In [1]:
import torch
import torch.nn as nn
from torch.nn.parameter import Parameter
from torch.autograd import Variable

MAX_WIDTH_HEIGHT = 500

In [2]:
def dilat(tensor, dilations):
    """
    tensor  (tensor): Tensor to be dilated
    dilations (list): List of dilation factor for each dim,
                      None for no dilation on this dim

    For each dilated dim of size s, it splits this dim into to (s // dil, dil) dimensions
    Otherwise, does nothing to the dim
    """
    assert len(tensor.shape) == len(dilations)
    assert all(
        (dil is None) or (sh % dil == 0) for dil, sh in zip(dilations, tensor.shape)
    ), "dilation should divide dimension"

    new_dim = []
    content_indices = []
    group_indices = []
    for dim, dilat in zip(tensor.shape, dilations):
        if dilat is None:
            new_dim.append(dim)
        else:
            new_dim.extend([dim // dilat, dilat])

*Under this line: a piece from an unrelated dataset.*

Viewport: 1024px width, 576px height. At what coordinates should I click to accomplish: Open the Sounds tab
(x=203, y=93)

    tensor_dilat = tensor.view(*new_dim)
    return tensor_dilat


def dilated_attention(V, Q, K, dilation=1):
    try:
        x_dilation, y_dilation = dilation
    except:
        x_dilation = y_dilation = dilation

    # V shape: B x W x H x n_head x d_v
    # Q shape: B x W x H x n_head x d_k
    # K shape: B x W x H x n_head x d_k
    batch_size, width, height, n_head, d_v = V.shape
    d_k = Q.shape[-1]

    # B x W/dil x dil x H/dil x dil x n_head x d
    K_dilated = dilat(K, [None, x_dilation, y_dilation, None, None])
    Q_dilated = dilat(Q, [None, x_dilation, y_dilation, None, None])
    V_dilated = dilat(V, [None, x_dilation, y_dilation, None, None])

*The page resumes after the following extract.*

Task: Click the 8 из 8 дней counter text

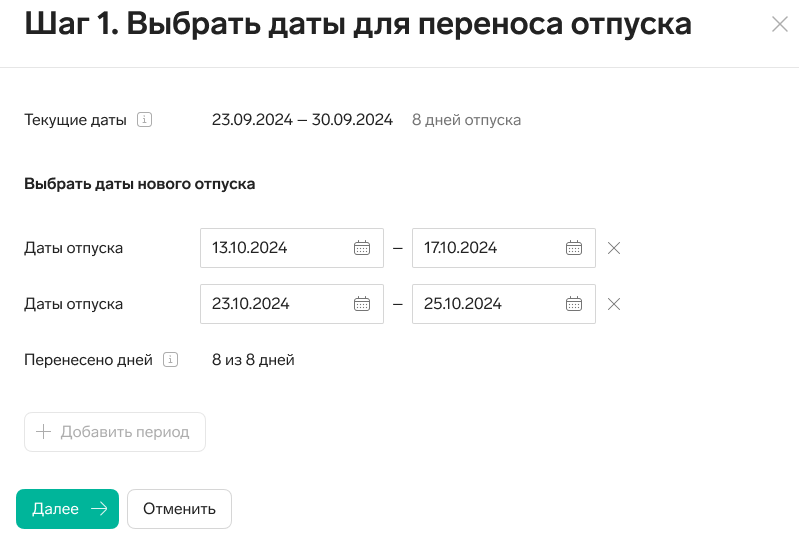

    # b = batch, h = head, d = dimension
    # each pixel can attend pixels in its own group,
    # i.e. all position at a distance multiple of (x_dil, y_dil)
    # blocks are (x_dil X y_dil) rectangle of the image
    # each pixel of block (x,y) in the group (i,j) attend pixel in same group in different blocks (v,w)
    # a dot product is done over the d dimension
    # the head and batch dimension are kept
    attention_coefficients = torch.einsum("bxiyjhd,bviwjhd->bxiyjhvw", [Q_dilated, K_dilated])
    #attention_coefficients = torch.einsum("bxiyjhd,bviwjhd->bxiyjvwh", [Q_dilated, K_dilated])
    attention_shape = attention_coefficients.size()
    attention_coefficients = attention_coefficients.view(attention_shape[:-2] + (-1,))
    attention_probs = nn.Softmax(dim=-1)(attention_coefficients)
    attention_coefficients = attention_probs.view(attention_shape)

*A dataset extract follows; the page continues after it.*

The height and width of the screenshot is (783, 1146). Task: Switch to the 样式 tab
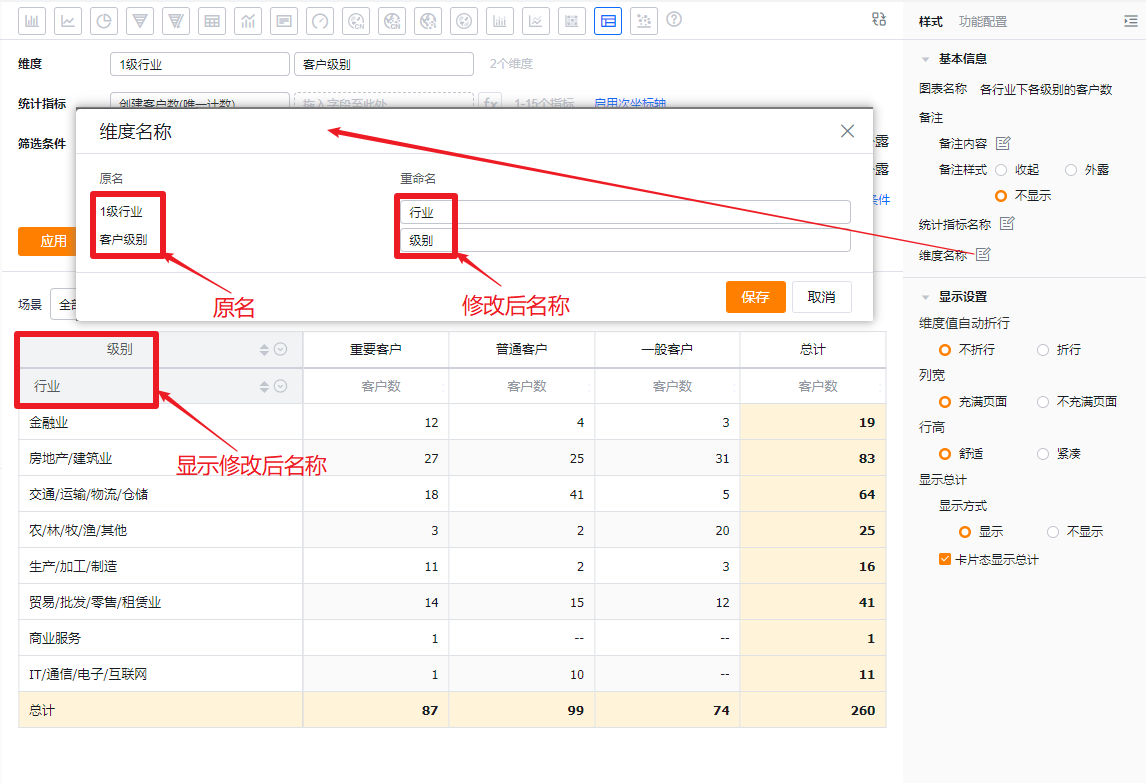[930, 21]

    # the attention_coefficients are used to compute the weighted sum of the values
    # each pixel in block (x,y) and group (i,j) sums the values of
    # the pixes in group (i,j) at any other block position (v,w)
    new_V = torch.einsum("bxiyjhvw,bviwjhd->bxiyjhd", [attention_coefficients, V_dilated])
    new_V = new_V.contiguous().view(batch_size, width, height, n_head*d_v)
    #print(new_V.shape)
    return new_V, attention_coefficients

In [3]:
def get_unfolded(tensor,kernel_size):
    """
    tensor  (tensor): Tensor to be dilated, in shape (batch_size, W, H, nhead*d)
    kernel_size: size of the square to be attended

    output:
        tensor_unf: results in shape (batch, nhead*d, W, H, kernel_size, kernel_size)

    """
    B, W, H, D = tensor.shape
    tensor = tensor.permute(0,3,1,2)
    unf = nn.Unfold(kernel_size=kernel_size, dilation=1, padding=int((kernel_size-1)/2), stride=1)
    tensor_unf = unf(tensor)
    tensor_unf = tensor_unf.view((B, D, W, H , kernel_size, kernel_size))
    return tensor_unf


def local_attention(V, Q, K, kernel_size=5):

    # V shape: B x W x H x n_head x d_v
    # Q shape: B x W x H x n_head x d_k
    # K shape: B x W x H x n_head x d_k
    batch_size, width, height, n_head, d_v = V.shape
    V = V.view((batch_size, width, height, -1))
    #Q = Q.view((batch_size, width, height, -1))
    K = K.view((batch_size, width, height, -1))

    d_k = Q.shape[-1]

    K_field = get_unfolded(K,kernel_size).view((batch_size, n_head, d_v, width, height, kernel_size, kernel_size))
    V_field = get_unfolded(V,kernel_size).view((batch_size, n_head, d_v, width, height, kernel_size, kernel_size))
    #Q_field = get_unfolded(Q)

    # b = batch, h = head, d = dimension
    # each pixel can attend pixels in its own group,
    # i.e. all position at a distance multiple of (x_dil, y_dil)
    # blocks are (x_dil X y_dil) rectangle of the image
    # each pixel of block (x,y) in the group (i,j) attend pixel in same group in different blocks (v,w)
    # a dot product is done over the d dimension
    # the head and batch dimension are kept
    attention_coefficients = torch.einsum("bwhnd,bndwhxy->bwhnxy", [Q, K_field])
    #attention_coefficients = torch.einsum("bxiyjhd,bviwjhd->bxiyjvwh", [Q_dilated, K_dilated])
    attention_shape = attention_coefficients.size()
    attention_coefficients = attention_coefficients.view(attention_shape[:-2] + (-1,))
    attention_probs = nn.Softmax(dim=-1)(attention_coefficients)
    attention_coefficients = attention_probs.view(attention_shape)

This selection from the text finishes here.